Die Charaktere zeichnen sich durch vergleichsweise hohe Profiltiefe gegenüber der Konkurrenz markant ab und erzählen hier aus einer Welt, der man deutlich anmerkt, dass sie nicht erst seit gestern existiert. Vielleicht auch ein Grund, weshalb das Gros der Figuren nicht groß erklärt wird, sondern man einfach loslegt.
Das funktioniert selbst bei Menschen wie mir, die zwar schon davon gehört und das ein oder andere Comicbildchen gesehen, sich jedoch nie tiefer in die Materie eingegraben haben und somit völlig ahnungslos vor der Leinwand hocken.
Was mir ein wenig gefehlt hat, war, dass man unterschwellig doch gespürt hat, dass das Medium “Film” begrenzte Mittel hat und kaum eine derartige Tiefe erreicht werden kann, wenn man Ideen und Spinnereien, die sich im Kopf beim Lesen abspielen, dann materialisieren und somit begrenzen muss. Schließlich ist Fantasie immer noch der größte Inspirationsmotor und dem mussten sich die Macher des Films irgendwo beugen.
Somit landet man hier für die junge Generation definitiv einen Volltreffer, der einfach nur putzig ist, mit Liebe und kindlicher Geborgenheit punktet und neben wahnsinnig überzeugendem 3D auch mit inhaltlichem Intellekt überzeugt und sogar die Erwachsenenriege in ihren Bann ziehen kann.
An dieser Stelle muss ich allerdings auch erwähnen, dass dieser Film nicht mehr “für die ganze Familie” gedacht ist, sondern man mit den Peanuts auch etwas anfangen können muss, um hier wirklich Spaß zu haben.
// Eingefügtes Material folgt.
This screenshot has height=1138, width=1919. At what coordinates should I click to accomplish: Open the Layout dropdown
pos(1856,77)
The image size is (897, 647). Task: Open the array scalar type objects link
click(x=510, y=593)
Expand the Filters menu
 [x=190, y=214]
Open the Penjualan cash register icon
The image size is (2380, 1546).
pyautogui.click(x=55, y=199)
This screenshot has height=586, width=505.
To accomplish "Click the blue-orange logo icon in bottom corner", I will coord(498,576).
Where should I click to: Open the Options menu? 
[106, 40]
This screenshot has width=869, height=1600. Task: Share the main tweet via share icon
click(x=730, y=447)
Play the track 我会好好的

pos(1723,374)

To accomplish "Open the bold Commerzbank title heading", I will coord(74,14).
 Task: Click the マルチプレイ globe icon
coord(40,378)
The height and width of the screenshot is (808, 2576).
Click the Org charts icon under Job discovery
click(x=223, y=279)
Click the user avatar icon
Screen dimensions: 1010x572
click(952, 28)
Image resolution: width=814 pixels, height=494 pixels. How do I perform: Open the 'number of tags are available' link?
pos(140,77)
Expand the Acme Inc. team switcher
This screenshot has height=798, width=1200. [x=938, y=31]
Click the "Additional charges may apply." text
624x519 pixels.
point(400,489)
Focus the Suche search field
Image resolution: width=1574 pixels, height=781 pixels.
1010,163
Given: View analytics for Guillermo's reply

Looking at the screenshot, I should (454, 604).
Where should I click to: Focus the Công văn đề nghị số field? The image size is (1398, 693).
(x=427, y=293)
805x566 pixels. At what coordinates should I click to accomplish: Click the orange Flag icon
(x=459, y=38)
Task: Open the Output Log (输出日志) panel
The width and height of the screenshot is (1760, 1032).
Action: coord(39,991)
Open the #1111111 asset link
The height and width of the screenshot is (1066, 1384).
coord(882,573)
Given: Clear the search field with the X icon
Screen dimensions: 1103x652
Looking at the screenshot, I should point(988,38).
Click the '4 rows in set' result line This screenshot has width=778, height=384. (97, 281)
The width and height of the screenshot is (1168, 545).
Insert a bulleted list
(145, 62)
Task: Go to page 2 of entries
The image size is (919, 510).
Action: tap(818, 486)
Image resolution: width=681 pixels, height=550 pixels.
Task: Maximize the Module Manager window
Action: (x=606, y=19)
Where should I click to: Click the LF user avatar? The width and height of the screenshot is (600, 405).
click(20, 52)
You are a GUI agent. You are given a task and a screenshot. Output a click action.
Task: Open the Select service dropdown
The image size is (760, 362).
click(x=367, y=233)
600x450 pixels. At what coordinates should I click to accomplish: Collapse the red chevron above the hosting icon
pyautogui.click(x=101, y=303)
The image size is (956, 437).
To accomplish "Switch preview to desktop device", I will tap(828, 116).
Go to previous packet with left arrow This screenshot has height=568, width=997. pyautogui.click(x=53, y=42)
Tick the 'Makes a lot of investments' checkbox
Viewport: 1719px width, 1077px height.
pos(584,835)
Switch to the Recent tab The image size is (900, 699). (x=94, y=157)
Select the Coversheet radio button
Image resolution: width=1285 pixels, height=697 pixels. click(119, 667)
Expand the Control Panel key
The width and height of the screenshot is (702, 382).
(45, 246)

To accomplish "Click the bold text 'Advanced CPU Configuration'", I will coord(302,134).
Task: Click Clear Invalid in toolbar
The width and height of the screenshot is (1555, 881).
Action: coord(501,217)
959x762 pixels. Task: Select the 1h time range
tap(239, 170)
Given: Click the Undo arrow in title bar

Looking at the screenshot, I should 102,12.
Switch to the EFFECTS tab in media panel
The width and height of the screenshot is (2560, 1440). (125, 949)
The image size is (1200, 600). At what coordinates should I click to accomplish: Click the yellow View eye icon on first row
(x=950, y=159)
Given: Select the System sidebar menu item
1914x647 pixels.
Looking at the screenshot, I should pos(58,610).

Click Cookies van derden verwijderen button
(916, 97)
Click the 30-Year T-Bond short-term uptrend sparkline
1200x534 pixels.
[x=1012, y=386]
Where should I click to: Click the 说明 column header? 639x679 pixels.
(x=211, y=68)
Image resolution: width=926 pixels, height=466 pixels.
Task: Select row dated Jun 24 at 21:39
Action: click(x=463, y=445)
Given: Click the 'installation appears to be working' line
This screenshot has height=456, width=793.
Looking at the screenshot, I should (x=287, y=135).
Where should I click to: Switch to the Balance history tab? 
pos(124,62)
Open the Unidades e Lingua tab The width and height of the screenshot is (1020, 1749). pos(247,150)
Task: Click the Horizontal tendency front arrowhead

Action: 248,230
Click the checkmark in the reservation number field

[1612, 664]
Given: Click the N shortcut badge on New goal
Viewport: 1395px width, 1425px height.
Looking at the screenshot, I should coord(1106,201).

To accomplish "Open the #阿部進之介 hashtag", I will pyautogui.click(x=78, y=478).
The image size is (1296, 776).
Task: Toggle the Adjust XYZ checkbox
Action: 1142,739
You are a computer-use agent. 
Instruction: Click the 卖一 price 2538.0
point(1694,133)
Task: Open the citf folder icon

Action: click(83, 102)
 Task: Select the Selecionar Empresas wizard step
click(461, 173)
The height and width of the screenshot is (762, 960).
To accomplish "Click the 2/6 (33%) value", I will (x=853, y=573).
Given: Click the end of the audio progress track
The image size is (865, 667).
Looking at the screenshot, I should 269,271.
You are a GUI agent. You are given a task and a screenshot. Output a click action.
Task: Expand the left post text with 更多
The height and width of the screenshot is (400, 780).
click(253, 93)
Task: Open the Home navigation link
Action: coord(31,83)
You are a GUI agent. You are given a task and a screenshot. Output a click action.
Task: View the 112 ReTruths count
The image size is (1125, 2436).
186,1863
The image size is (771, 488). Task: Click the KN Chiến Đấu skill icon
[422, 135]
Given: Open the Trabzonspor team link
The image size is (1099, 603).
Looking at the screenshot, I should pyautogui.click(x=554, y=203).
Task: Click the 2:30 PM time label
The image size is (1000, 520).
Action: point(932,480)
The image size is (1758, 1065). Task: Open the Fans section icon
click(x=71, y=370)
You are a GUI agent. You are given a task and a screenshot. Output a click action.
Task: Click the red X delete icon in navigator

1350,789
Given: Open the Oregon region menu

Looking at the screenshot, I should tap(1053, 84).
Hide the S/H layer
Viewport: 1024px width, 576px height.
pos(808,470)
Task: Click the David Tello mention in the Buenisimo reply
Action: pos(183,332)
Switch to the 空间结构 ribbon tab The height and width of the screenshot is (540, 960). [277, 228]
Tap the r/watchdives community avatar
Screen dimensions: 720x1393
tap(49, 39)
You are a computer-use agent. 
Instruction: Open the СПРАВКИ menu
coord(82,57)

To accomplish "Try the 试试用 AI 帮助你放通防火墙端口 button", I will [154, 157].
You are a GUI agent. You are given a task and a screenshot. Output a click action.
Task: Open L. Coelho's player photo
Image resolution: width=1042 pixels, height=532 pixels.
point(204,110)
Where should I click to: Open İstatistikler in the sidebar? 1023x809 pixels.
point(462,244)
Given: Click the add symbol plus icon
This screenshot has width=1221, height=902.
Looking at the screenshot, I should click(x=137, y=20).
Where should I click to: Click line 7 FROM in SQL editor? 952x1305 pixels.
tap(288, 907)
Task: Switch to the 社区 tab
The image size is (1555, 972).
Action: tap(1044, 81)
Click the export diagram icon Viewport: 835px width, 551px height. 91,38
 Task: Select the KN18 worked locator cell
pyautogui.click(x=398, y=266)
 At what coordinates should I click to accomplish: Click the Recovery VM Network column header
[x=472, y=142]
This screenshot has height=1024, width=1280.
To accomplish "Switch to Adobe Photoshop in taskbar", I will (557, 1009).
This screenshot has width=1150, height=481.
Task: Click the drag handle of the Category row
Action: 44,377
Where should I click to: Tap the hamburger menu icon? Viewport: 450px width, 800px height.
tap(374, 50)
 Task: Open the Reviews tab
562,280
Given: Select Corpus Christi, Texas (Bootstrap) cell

Geht man völlig vorurteilsfrei an die Sache, findet man sich nämlich irgendwo im Kinderzimmer wieder, auch wenn hier interessante Werdegänge und Überlegungen eingearbeitet werden und man sich so von anderen Animationen deutlich abhebt.
 

.kinoticket-Empfehlung: Wer sich in Nostalgie baden, mit seinen Kindern einen tollen Nachmittag erleben oder einfach mal etwas ausschließlich Gutes in sein Hirn brennen möchte, der macht mit den Peanuts sicher keinen Fehler.
Jedoch sollte man sich dessen bewusst sein, dass das Zielpublikum hier eindeutig die jüngeren Zuschauer sind und man sich als Erwachsener in die Welt von Charlie Brown reinfinden muss. Hat man diesen Schritt hinter sich, macht der Rest dann richtig Spaß und hinterlässt ein wärmendes Gefühl von Liebe und Geborgenheit in einem drin.
Und nicht zuletzt bietet der Film ein 3D, dass so richtig reinhaut und allein für sich schon den Kinobesuch wett macht. Dieses Feature sollte man in diesem Fall auf jeden Fall mitbuchen.

 
Nachspann
Gibt es … und der hat es sogar richtig in sich. Ich sag mal so viel: Die Kinder rannten nach vorne und tanzten alle auf der Bühne vor der Leinwand. Hier wird Stimmung gemacht, Bilder gezeigt und der Song ist hammergeil. Drin bleiben!